§ TRY IT: Somewhere below are a line with "Where should I click to: Toggle" and a later line with "Given: Sort All Properties list by Name arrow". Output exactly those lines and all lines between them.

Stored items
┌──

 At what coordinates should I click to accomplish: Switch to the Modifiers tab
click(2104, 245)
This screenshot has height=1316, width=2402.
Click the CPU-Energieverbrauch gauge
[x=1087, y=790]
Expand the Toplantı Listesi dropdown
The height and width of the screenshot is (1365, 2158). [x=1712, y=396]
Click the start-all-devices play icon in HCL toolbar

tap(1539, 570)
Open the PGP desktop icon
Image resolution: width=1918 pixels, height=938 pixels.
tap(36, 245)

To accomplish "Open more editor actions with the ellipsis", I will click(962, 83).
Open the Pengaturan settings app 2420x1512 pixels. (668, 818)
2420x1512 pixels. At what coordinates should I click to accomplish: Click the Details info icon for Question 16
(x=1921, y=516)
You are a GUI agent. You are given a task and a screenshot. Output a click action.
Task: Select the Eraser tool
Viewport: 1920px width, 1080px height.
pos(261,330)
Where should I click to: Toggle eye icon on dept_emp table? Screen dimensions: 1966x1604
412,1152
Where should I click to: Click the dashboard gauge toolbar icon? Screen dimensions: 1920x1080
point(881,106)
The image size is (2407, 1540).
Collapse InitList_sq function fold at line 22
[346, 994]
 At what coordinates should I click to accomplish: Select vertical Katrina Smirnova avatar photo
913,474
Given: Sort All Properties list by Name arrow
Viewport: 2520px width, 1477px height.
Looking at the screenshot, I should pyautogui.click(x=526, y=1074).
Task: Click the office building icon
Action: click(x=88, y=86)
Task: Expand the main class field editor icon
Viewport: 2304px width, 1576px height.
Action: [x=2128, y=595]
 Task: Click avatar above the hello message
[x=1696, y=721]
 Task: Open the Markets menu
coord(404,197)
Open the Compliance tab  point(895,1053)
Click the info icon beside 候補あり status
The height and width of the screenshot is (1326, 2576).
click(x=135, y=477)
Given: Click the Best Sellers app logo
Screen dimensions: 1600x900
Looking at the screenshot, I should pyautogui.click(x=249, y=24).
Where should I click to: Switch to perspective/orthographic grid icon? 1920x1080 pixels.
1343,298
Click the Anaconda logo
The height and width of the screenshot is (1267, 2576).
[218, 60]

└──

§ ANSWER SPACE:
Where should I click to: Toggle eye icon on dept_emp table? Screen dimensions: 1966x1604
412,1152
Where should I click to: Click the dashboard gauge toolbar icon? Screen dimensions: 1920x1080
point(881,106)
The image size is (2407, 1540).
Collapse InitList_sq function fold at line 22
[346, 994]
 At what coordinates should I click to accomplish: Select vertical Katrina Smirnova avatar photo
913,474
Given: Sort All Properties list by Name arrow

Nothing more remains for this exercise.